Stauron

The Healing Power of the Cross

Jim Nance

"Surely He has borne our griefs and carried our sorrows; Yet we esteemed Him stricken, smitten by God, and afflicted. But He was wounded for our transgressions, He was bruised for our iniquities; the chastisement for our peace was upon Him, and by His stripes we are healed" Isaiah 53:4,5

"Government occasionally does do something right in health care."
President Bill Clinton

The civil government has no God-given responsibility, and therefore no real ability, to guarantee universal health care to our nation. "Health care that's always there" sounds promising, but only if we believe it will work. It will not. The State is very effective when it operates within the sphere that God has assigned to it, that of punishing the evildoer and praising the good (1 Pet. 2:14, Rom. 13:4), but it fails miserably as a minister of health, education, and welfare. What would you think if your doctor said, "I occasionally do something right at the operating table"? Civil government makes a good soldier but a lousy surgeon.
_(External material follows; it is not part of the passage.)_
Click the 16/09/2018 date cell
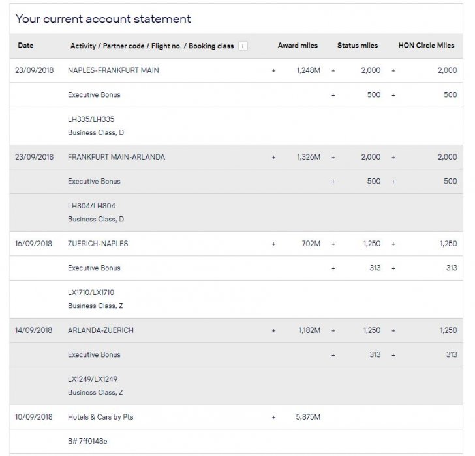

Thus we do not believe that the State can guarantee health care to everyone.

But Christians are in danger of falling for a similar promise of guaranteed health. I am referring of course to the "name it and claim it" preachers who insist that through the Cross physical healing is available for everyone. Gloria Copeland, for example, writes: "Jesus bore your sicknesses and carried your diseases at the same time and in the same manner that He bore your sins. You are just as free from sickness and disease as you are free from sin. You should be as quick to refuse sickness and disease in your body as you are to refuse sin." Such statements display a misunderstanding and misuse of the Bible's teaching on the healing ministry of Jesus and His atonement.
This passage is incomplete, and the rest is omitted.